氯代乙酰胺类除草剂在全世界广泛应用，但其残留破坏生态环境、危害人体健康且对作物有药害。微生物降解是环境中氯代乙酰胺类除草剂残留消除的最主要因素，但目前对该类除草剂微生物降解的生物学机制研究还不够深入，完整的代谢途径及参与的酶和基因尚不清楚。Sphingomonas sp. DC-6完全降解多种氯代乙酰胺除草剂（乙草胺、甲草胺、丁草胺和异丙草胺），本项目以该类除草剂中使用量最大的乙草胺为靶标，通过底物利用和产物质谱鉴定等技术研究该菌降解乙草胺过程中的各种中间产物，揭示乙草胺降解的完整途径；从该菌中克隆乙草胺降解代谢过程的各个降解酶基因，并验证其功能；研究乙草胺降解关键酶N-脱烷基酶的特性，通过突变发现影响N-脱烷基酶降解活性的氨基酸位点。本项目从生化和分子生物学角度揭示微生物降解氯代乙酰胺类除草剂的代谢机制，为该类除草剂残留污染的微生物降解修复及抗该类除草剂转基因作物构建提供理论和技术依据。

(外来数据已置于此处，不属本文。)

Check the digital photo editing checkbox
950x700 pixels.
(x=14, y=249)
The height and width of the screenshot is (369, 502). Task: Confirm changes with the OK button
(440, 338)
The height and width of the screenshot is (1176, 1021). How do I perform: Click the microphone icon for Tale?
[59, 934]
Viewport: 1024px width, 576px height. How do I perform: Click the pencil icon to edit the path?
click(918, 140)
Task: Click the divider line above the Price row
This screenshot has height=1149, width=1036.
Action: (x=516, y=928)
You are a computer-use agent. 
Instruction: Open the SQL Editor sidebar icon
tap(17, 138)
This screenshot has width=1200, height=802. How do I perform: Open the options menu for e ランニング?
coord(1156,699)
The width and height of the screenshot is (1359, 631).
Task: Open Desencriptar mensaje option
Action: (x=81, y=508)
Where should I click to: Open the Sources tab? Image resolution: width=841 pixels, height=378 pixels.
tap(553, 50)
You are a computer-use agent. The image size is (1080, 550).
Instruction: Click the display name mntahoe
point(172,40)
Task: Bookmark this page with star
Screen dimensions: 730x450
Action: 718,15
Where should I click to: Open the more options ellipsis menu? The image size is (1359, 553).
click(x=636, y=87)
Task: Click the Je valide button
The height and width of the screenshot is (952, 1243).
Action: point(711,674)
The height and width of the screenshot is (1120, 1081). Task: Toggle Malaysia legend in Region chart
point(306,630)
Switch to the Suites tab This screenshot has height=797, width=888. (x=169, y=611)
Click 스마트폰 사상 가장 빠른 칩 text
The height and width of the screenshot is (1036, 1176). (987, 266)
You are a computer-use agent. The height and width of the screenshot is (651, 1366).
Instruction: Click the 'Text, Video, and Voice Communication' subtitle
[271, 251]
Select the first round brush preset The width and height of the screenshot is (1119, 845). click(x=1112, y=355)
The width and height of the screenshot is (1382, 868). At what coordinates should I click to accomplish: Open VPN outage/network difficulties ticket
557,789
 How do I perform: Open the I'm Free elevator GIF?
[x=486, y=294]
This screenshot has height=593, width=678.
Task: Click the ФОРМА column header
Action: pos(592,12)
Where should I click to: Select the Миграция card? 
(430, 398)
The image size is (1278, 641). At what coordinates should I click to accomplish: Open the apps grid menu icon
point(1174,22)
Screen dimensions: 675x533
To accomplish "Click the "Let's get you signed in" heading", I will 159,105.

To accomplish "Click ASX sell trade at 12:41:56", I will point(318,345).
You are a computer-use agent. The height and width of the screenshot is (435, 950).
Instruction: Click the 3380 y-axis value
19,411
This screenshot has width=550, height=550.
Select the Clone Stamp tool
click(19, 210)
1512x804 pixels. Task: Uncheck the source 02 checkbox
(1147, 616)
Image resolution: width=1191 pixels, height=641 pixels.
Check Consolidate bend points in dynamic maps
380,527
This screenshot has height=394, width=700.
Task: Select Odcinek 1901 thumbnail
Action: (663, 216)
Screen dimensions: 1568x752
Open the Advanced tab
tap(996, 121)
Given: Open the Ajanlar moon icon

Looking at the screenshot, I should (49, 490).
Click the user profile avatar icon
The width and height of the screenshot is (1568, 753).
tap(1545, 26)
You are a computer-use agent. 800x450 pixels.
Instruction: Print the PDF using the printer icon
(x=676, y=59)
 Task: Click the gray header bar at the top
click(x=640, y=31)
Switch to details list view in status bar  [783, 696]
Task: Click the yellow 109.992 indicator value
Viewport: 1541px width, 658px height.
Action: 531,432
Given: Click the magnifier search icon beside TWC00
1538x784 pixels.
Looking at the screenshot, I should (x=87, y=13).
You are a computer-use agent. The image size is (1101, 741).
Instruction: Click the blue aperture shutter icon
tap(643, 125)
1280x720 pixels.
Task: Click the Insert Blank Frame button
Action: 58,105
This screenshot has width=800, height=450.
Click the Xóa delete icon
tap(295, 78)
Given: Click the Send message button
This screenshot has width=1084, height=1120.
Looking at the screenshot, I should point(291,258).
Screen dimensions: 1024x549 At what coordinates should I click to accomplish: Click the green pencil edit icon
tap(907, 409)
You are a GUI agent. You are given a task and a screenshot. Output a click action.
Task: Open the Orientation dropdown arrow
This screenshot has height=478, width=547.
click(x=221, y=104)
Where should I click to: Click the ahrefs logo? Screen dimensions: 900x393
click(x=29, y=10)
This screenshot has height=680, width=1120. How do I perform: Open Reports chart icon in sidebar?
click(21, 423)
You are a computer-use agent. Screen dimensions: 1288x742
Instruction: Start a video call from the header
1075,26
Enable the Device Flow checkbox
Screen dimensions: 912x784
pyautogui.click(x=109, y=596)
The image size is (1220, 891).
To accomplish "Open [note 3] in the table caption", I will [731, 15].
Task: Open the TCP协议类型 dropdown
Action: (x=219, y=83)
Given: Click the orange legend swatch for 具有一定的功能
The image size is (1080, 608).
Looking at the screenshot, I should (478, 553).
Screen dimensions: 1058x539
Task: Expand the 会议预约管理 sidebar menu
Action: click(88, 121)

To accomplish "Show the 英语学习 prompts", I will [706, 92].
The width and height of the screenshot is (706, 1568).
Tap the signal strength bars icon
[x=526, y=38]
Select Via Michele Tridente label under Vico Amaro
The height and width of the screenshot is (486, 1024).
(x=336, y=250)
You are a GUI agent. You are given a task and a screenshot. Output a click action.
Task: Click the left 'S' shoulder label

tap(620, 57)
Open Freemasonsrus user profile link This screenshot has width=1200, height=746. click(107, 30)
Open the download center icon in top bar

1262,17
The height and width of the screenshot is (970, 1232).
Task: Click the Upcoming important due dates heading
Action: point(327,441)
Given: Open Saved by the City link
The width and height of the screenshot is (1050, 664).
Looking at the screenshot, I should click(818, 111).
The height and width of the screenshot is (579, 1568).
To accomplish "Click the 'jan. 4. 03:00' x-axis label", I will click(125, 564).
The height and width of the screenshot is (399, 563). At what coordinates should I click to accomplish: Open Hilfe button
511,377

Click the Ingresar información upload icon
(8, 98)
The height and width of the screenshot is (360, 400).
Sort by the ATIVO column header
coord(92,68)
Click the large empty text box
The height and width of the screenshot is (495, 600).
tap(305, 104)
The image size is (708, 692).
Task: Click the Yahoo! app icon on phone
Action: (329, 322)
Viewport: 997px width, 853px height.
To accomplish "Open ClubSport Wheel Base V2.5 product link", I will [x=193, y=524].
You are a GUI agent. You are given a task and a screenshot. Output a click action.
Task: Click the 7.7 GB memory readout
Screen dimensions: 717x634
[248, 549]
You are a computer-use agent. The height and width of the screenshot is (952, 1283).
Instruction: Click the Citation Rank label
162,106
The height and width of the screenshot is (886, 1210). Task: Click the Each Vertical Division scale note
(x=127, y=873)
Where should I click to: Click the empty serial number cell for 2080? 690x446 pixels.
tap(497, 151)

氯代乙酰胺类除草剂在全世界广泛应用，但其残留破坏生态环境、危害人体健康且对作物有药害。微生物降解是环境中氯代乙酰胺类除草剂残留消除的最主要因素，但目前对该类除草剂微生物降解的生物学机制研究还不够深入，完整的代谢途径及参与的酶和基因尚不清楚。Sphingomonas sp. DC-6完全降解多种氯代乙酰胺除草剂（乙草胺、甲草胺、丁草胺和异丙草胺），本项目以该类除草剂中使用最普遍的乙草胺为靶标，通过底物利用和产物质谱鉴定等技术研究该菌降解乙草胺过程中的各种中间产物。乙草胺首先在脱烷基酶Cnd的催化下脱烷基生成CMEPA，CMEPA 在酰胺酶CmeH催化下脱氯乙酰基转化为MEA，MEA在两组分黄素单加氧酶MeaXY的催化下在对位进行羟基化，生成的4-OH-MEA会自发氧化和脱氨基，产物MEHQ在另外一个二组分黄素单加氧酶MeaAB的催化下生成3-OH-MEHQ，3-OH-MEHQ可进一步开环，最后进入TCA循环代谢。克隆了3个乙草胺降解新基因，分别为乙草胺脱烷基酶基因cndABC（负责乙草胺降解第一步脱烷基）, CMEPA酰胺酶基因cmeH（负责乙草胺降解产物CMEPA脱氯乙酰基）和MEA单加氧酶基因meaXY（负责乙草胺降解下游产物MEA羟基化）。研究乙草胺降解关键酶N-脱烷基酶Cnd和酰胺酶CmeH的特性。本项目从生化和分子生物学角度揭示了微生物降解氯代乙酰胺类除草剂的代谢机制，为该类除草剂残留污染的微生物降解修复及抗该类除草剂转基因作物的构建提供理论和技术依据。项目执行期间发表相关论文16篇（标注了项目号），其中SCI论文15篇，包括在微生物学权威刊物Appl. Environ. Microbiol.上发表论文3篇。中文核心期刊论文1篇。获得3项国家发明专利（包括1项2014年江苏省百件优秀专利），申请了1项国际专利。